Gender

Breaking with Tradition

Pineapples prove a novel source of income for this Malawian community

Tabiya Jafali is one of the members of the Chitontho Farmer Field School, which is increasing farmers’ income by growing pineapples. ©FAO/T. Munthali

25/06/2020

The Nkhotakota district of Malawi is nestled between the sandy shores of Lake Malawi and the country’s largest wildlife reserve. Agriculture is one of the biggest industries and many communities live off the land. Farmers often grow rice, maize and cassava, the traditional crops of the area, as their parents and grandparents did before them. However, if you gaze out at the land surrounding Kakowa village, you’ll see something a little different: a sea of spiky, green pineapple crowns. So how did this community come to break with tradition and start farming the tasty, tropical fruit so many of us know and love?

In essence, the community was struggling to make an adequate income on the yields from traditional crops like rice and maize. Tabiya Jafali, a mother of three young children, recounts, “I had been farming rice for years and had very little return over the years. It was increasingly difficult to meet my children’s needs at home and to have enough money for school fees.”

A little while ago, however, Tabiya heard about the Farmer Field School (FFS) in her area. Thirty women and 12 men were enrolled in the group, which is supported by FAO and the Government of Malawi under the European Union-funded project, KULIMA short forKutukula Ulimi m’Malawi, which translates to “Promoting farming in Malawi”. The project aims to strengthen the farming knowledge of communities and empower them to transition from subsistence agriculture to a more productive and commercially-oriented agriculture.
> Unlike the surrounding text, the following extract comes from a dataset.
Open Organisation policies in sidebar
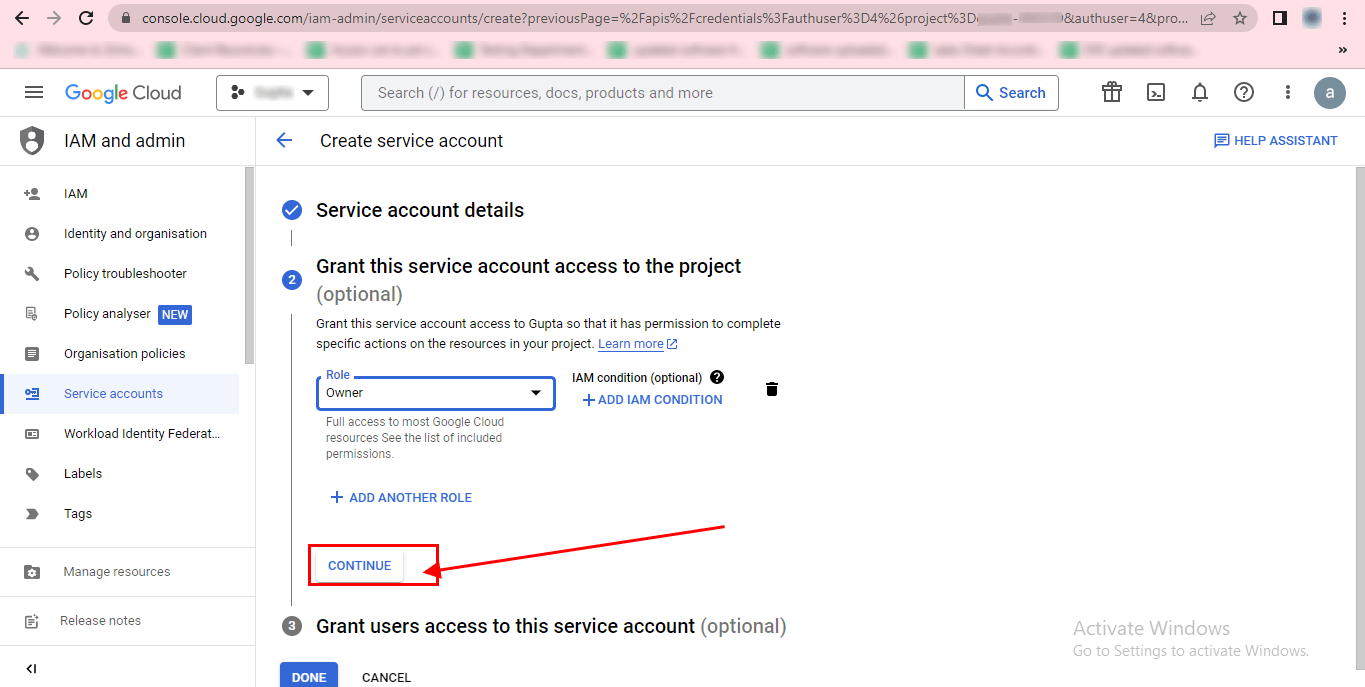 point(124,354)
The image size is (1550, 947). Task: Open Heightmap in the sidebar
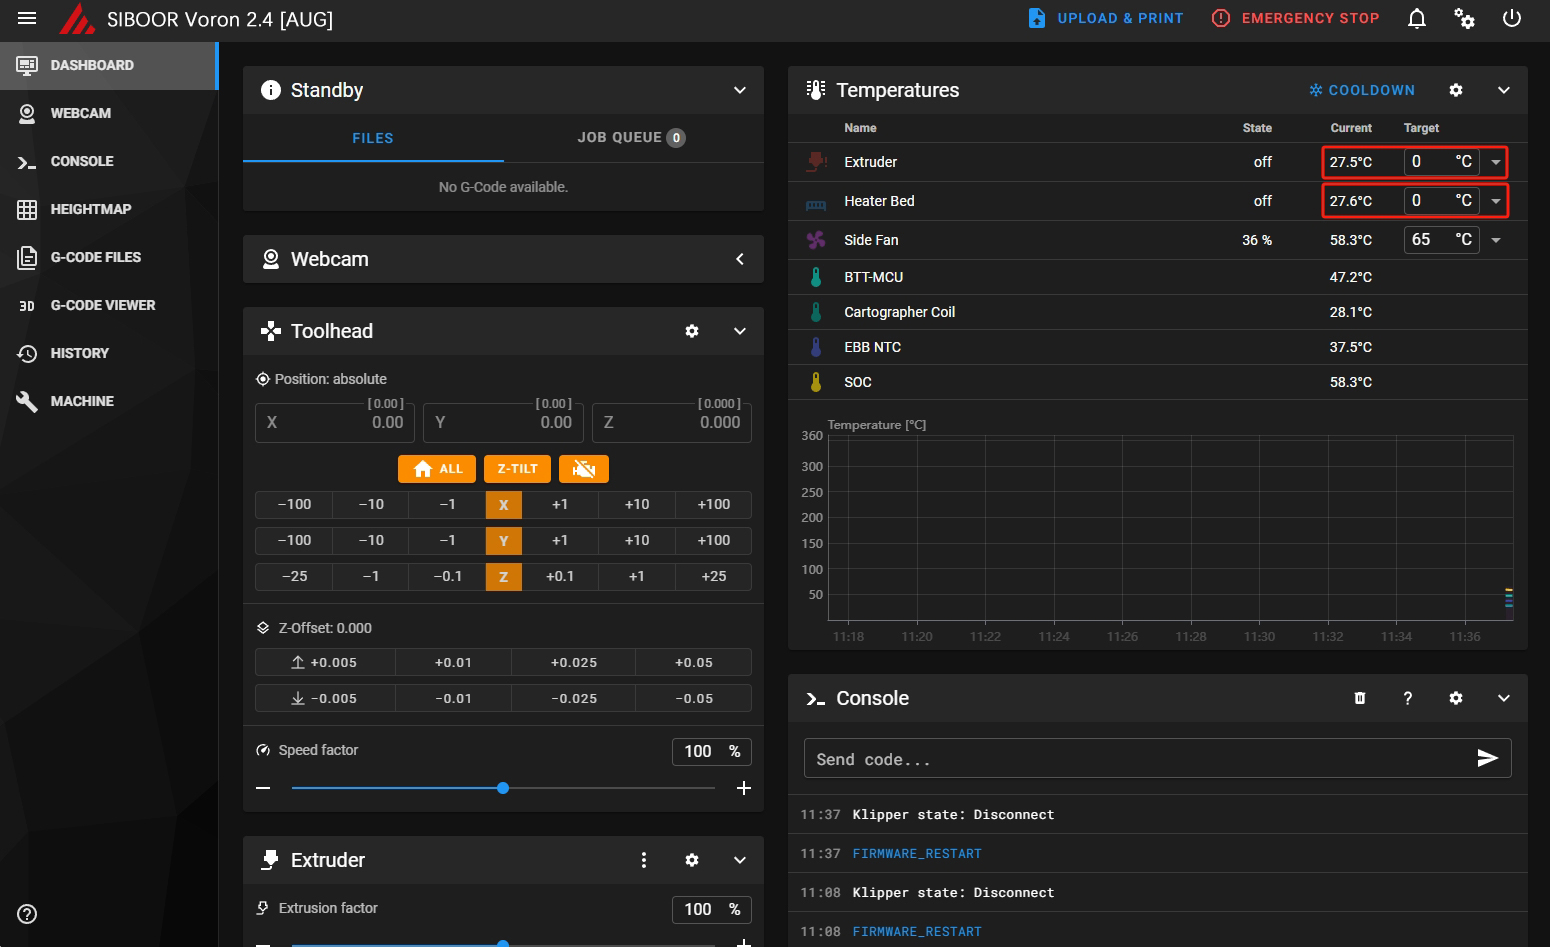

Back in April 2019, members of FAO’s Chitontho FFS decided that they had to make a change in the way they farmed. They looked around for a viable farming enterprise that would allow them to boost their incomes and heard about a similar group of farmers who had tried something new: pineapple farming. Pineapples aren’t a common part of the diet in Nkhotakota, despite Malawi being a tropical country, but the FFS group learned that it was profitable. Being encouraged further by the government’s District Agriculture office, the Chitontho FFS group made a unanimous decision to grow pineapples.